◆ Problem description
Each line below that contains the word "will" is to be counted; give only the final number.

------ Supplied data

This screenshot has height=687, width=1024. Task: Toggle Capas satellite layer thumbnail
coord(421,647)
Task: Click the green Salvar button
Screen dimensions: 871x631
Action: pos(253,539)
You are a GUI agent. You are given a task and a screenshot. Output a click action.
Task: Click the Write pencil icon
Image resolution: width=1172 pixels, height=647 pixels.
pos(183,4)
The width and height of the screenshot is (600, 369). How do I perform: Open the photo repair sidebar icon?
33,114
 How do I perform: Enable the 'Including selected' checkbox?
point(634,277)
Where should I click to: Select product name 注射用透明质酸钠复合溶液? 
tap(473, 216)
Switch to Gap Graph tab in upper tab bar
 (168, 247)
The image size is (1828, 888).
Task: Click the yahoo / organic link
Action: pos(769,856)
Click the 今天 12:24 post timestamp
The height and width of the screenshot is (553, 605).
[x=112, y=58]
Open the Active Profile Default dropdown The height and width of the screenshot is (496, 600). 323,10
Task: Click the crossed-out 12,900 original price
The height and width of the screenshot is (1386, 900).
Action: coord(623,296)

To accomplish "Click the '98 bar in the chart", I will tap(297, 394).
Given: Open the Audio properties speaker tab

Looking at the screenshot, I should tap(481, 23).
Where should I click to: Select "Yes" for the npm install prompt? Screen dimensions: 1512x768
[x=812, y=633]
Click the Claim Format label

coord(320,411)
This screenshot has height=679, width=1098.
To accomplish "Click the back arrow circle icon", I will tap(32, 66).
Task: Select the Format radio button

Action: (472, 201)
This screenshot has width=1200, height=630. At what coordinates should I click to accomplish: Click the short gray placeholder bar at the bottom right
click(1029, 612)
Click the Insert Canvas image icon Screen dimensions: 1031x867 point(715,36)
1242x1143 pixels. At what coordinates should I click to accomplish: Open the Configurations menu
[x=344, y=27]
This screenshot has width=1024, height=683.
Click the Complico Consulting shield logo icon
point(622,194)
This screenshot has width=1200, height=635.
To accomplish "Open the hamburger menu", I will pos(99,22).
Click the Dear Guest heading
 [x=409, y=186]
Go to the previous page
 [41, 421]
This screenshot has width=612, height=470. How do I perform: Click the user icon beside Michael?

------------

◆ Response
3